◆ TO DO ◆
Every record here must be set down once more, precisely as it reads.

◆ THE DATA ◆
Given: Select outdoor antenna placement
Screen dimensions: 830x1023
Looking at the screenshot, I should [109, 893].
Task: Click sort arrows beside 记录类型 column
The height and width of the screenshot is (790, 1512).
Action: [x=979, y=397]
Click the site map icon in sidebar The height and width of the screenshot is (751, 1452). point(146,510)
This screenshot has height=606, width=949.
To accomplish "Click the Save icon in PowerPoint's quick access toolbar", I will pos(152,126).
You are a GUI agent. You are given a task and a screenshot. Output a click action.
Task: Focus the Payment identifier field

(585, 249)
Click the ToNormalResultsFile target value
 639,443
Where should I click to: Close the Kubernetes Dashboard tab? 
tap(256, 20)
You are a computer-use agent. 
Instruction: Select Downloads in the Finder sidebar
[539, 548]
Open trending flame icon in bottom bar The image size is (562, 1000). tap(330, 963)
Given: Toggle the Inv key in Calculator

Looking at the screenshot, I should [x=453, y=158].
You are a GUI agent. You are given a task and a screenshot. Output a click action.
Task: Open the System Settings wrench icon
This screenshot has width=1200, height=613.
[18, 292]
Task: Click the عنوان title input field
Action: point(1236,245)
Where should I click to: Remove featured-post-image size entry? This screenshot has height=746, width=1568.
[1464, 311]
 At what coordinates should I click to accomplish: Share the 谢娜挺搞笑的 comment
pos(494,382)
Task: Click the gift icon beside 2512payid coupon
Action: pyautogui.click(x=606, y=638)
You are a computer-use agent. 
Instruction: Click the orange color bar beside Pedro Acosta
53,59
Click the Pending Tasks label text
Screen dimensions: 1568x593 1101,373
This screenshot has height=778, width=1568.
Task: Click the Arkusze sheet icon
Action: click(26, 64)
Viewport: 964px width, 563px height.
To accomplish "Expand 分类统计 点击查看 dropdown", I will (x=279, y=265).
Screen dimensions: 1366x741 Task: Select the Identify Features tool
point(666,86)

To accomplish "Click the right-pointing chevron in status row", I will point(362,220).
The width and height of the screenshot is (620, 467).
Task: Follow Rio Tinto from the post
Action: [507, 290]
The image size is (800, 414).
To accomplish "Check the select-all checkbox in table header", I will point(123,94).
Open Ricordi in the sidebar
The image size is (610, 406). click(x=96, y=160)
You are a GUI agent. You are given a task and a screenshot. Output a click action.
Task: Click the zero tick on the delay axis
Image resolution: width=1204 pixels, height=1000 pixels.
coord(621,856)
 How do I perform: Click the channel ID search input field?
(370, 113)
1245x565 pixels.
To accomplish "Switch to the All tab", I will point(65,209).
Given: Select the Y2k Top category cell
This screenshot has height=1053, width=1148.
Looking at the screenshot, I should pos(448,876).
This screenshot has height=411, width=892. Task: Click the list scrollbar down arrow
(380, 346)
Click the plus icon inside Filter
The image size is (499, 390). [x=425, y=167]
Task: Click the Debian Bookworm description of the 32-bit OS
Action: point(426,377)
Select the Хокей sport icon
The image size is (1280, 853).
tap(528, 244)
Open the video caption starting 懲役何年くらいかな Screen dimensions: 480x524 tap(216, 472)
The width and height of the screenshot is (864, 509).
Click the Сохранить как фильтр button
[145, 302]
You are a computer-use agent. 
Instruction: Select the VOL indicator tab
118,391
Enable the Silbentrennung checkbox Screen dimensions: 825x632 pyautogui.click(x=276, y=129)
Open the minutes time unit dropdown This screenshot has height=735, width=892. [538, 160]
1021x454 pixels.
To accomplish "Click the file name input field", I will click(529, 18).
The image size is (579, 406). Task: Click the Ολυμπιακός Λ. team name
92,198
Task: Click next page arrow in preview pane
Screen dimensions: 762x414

◆ RESULT ◆
Given: Select outdoor antenna placement
Screen dimensions: 830x1023
Looking at the screenshot, I should [109, 893].
Task: Click sort arrows beside 记录类型 column
The height and width of the screenshot is (790, 1512).
Action: [x=979, y=397]
Click the site map icon in sidebar The height and width of the screenshot is (751, 1452). point(146,510)
This screenshot has height=606, width=949.
To accomplish "Click the Save icon in PowerPoint's quick access toolbar", I will pos(152,126).
You are a GUI agent. You are given a task and a screenshot. Output a click action.
Task: Focus the Payment identifier field

(585, 249)
Click the ToNormalResultsFile target value
 639,443
Where should I click to: Close the Kubernetes Dashboard tab? 
tap(256, 20)
You are a computer-use agent. 
Instruction: Select Downloads in the Finder sidebar
[539, 548]
Open trending flame icon in bottom bar The image size is (562, 1000). tap(330, 963)
Given: Toggle the Inv key in Calculator

Looking at the screenshot, I should [x=453, y=158].
You are a GUI agent. You are given a task and a screenshot. Output a click action.
Task: Open the System Settings wrench icon
This screenshot has width=1200, height=613.
[18, 292]
Task: Click the عنوان title input field
Action: point(1236,245)
Where should I click to: Remove featured-post-image size entry? This screenshot has height=746, width=1568.
[1464, 311]
 At what coordinates should I click to accomplish: Share the 谢娜挺搞笑的 comment
pos(494,382)
Task: Click the gift icon beside 2512payid coupon
Action: pyautogui.click(x=606, y=638)
You are a computer-use agent. 
Instruction: Click the orange color bar beside Pedro Acosta
53,59
Click the Pending Tasks label text
Screen dimensions: 1568x593 1101,373
This screenshot has height=778, width=1568.
Task: Click the Arkusze sheet icon
Action: click(26, 64)
Viewport: 964px width, 563px height.
To accomplish "Expand 分类统计 点击查看 dropdown", I will (x=279, y=265).
Screen dimensions: 1366x741 Task: Select the Identify Features tool
point(666,86)

To accomplish "Click the right-pointing chevron in status row", I will point(362,220).
The width and height of the screenshot is (620, 467).
Task: Follow Rio Tinto from the post
Action: [507, 290]
The image size is (800, 414).
To accomplish "Check the select-all checkbox in table header", I will point(123,94).
Open Ricordi in the sidebar
The image size is (610, 406). click(x=96, y=160)
You are a GUI agent. You are given a task and a screenshot. Output a click action.
Task: Click the zero tick on the delay axis
Image resolution: width=1204 pixels, height=1000 pixels.
coord(621,856)
 How do I perform: Click the channel ID search input field?
(370, 113)
1245x565 pixels.
To accomplish "Switch to the All tab", I will point(65,209).
Given: Select the Y2k Top category cell
This screenshot has height=1053, width=1148.
Looking at the screenshot, I should pos(448,876).
This screenshot has height=411, width=892. Task: Click the list scrollbar down arrow
(380, 346)
Click the plus icon inside Filter
The image size is (499, 390). [x=425, y=167]
Task: Click the Debian Bookworm description of the 32-bit OS
Action: point(426,377)
Select the Хокей sport icon
The image size is (1280, 853).
tap(528, 244)
Open the video caption starting 懲役何年くらいかな Screen dimensions: 480x524 tap(216, 472)
The width and height of the screenshot is (864, 509).
Click the Сохранить как фильтр button
[145, 302]
You are a computer-use agent. 
Instruction: Select the VOL indicator tab
118,391
Enable the Silbentrennung checkbox Screen dimensions: 825x632 pyautogui.click(x=276, y=129)
Open the minutes time unit dropdown This screenshot has height=735, width=892. [538, 160]
1021x454 pixels.
To accomplish "Click the file name input field", I will click(529, 18).
The image size is (579, 406). Task: Click the Ολυμπιακός Λ. team name
92,198
Task: Click next page arrow in preview pane
Screen dimensions: 762x414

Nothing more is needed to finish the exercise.